■ Text shown ■
|
HAPPY TIME: Students read English following a foreign teacher at Shanghai Huiwen Primary School, a private school in the city's Minhang District, on November 17, 2011 (FAN JUN) |
In 2009, teachers at two private foreign-language schools in Chengdu in southwest China's Sichuan Province went on strike, in protest of their low pay and welfare.
Wang Yufen, an NPC deputy and President of Shanghai-based Xiangyu Education Group, said that discriminatory policies against private education should be eliminated as soon as possible. "Teachers at private schools should enjoy the same social protection and rights as those at public schools," she said.
According to Zhong Binglin, a CPPCC National Committee member and President of Beijing Normal University, making clear the distinction between for-profit and non-profit private schools and formulating legislation governing registration, taxes and accounting, will lay a basis that allows the government to begin providing financial support to these institutions.
Currently, private education institutions in China are divided into four categories—schools founded with donations, non-profit schools, for-profit schools and commercial training institutions. The Ministry of Education allegedly is devising different support policies for different categories of private school.
According to the China Economic Weekly, a Beijing-based journal, the former two categories of private education institutions will be registered as public schools and will then enjoy a series of favorable policies in taxation, land use and certification of teaching staff; the third category of institutions will be required to register as private non-enterprise institutions, and the last category of institutions will be registered as enterprises.
However, Zhang opposes this sort of category management. "If I had foreseen these policies, I would have avoided investing in private education," Zhang said, calling for a transition policy to guarantee the fairness of categories and protect the rights of students, teachers and investors.
Citing anonymous people who are said to have participated in the deliberation of the Ministry of Education's new support policy on private education, the China Economic Weekly said that the ministry proposed "the amount of reasonable return of investors of a private higher education institution should not exceed 30 percent of its cash surplus and should not exceed 5 percent of the year's tuition fees."
"The standard of 5 percent is too low when compared to public universities," Zhang said. According to him, public universities can get at least 25 percent of annual tuition fees of their independent colleges on average.
"This standard will further reduce private investors' interest in the education sector," Zhang said.

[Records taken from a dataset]
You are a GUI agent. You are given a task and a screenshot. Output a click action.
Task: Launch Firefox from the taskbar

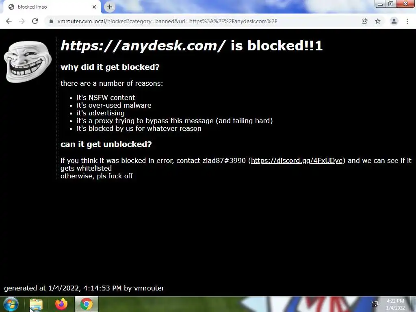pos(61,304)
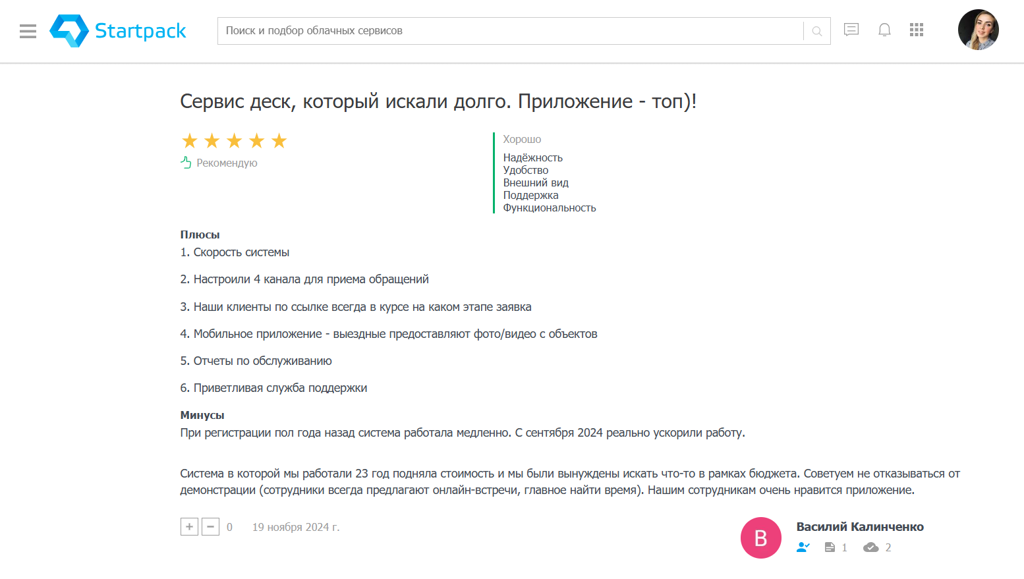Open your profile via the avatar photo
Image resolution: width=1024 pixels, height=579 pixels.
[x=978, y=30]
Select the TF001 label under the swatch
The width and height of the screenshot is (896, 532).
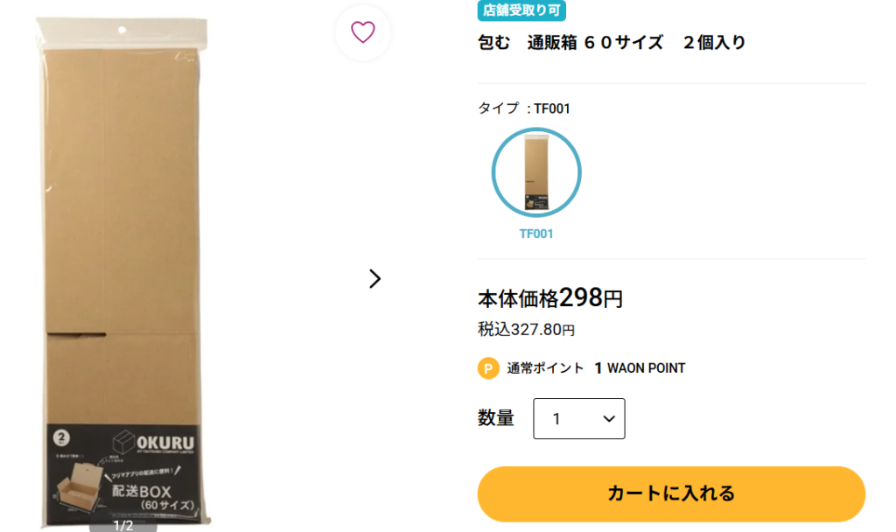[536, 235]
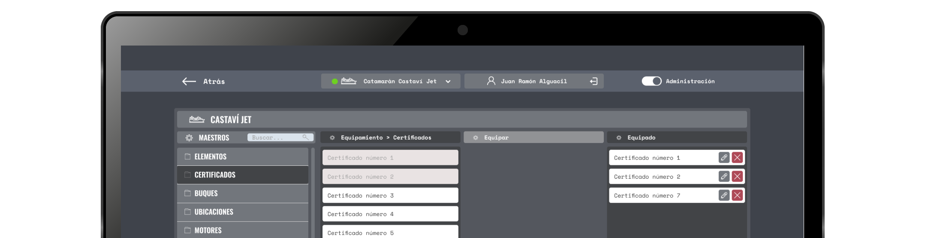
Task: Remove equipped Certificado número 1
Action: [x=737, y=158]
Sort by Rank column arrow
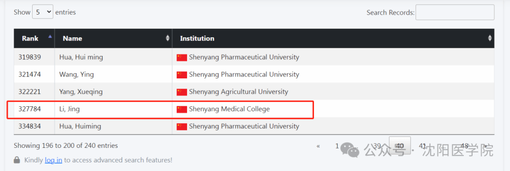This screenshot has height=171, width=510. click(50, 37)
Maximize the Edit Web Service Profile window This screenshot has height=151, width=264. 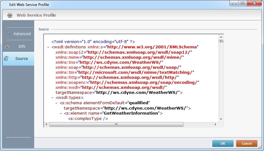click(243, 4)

■ Required work ■
A. Sum up the piece on private education in China in two sentences.
B. Repeat the stretch of the piece on private education in China from "According to the" through "registered as enterprises.".
The entries are separate from the piece on private education in China.

■ Answers for each item ■
A. An NPC deputy said private-school teachers should have the same social protection and rights as public-school teachers, and a CPPCC member said clear rules for for-profit and non-profit private schools would let the government begin funding them. China divides private education institutions into four categories, and the Ministry of Education is reportedly devising different support policies for each, including a proposed limit on the return investors can take from private higher education institutions.

B.
According to the China Economic Weekly, a Beijing-based journal, the former two categories of private education institutions will be registered as public schools and will then enjoy a series of favorable policies in taxation, land use and certification of teaching staff; the third category of institutions will be required to register as private non-enterprise institutions, and the last category of institutions will be registered as enterprises.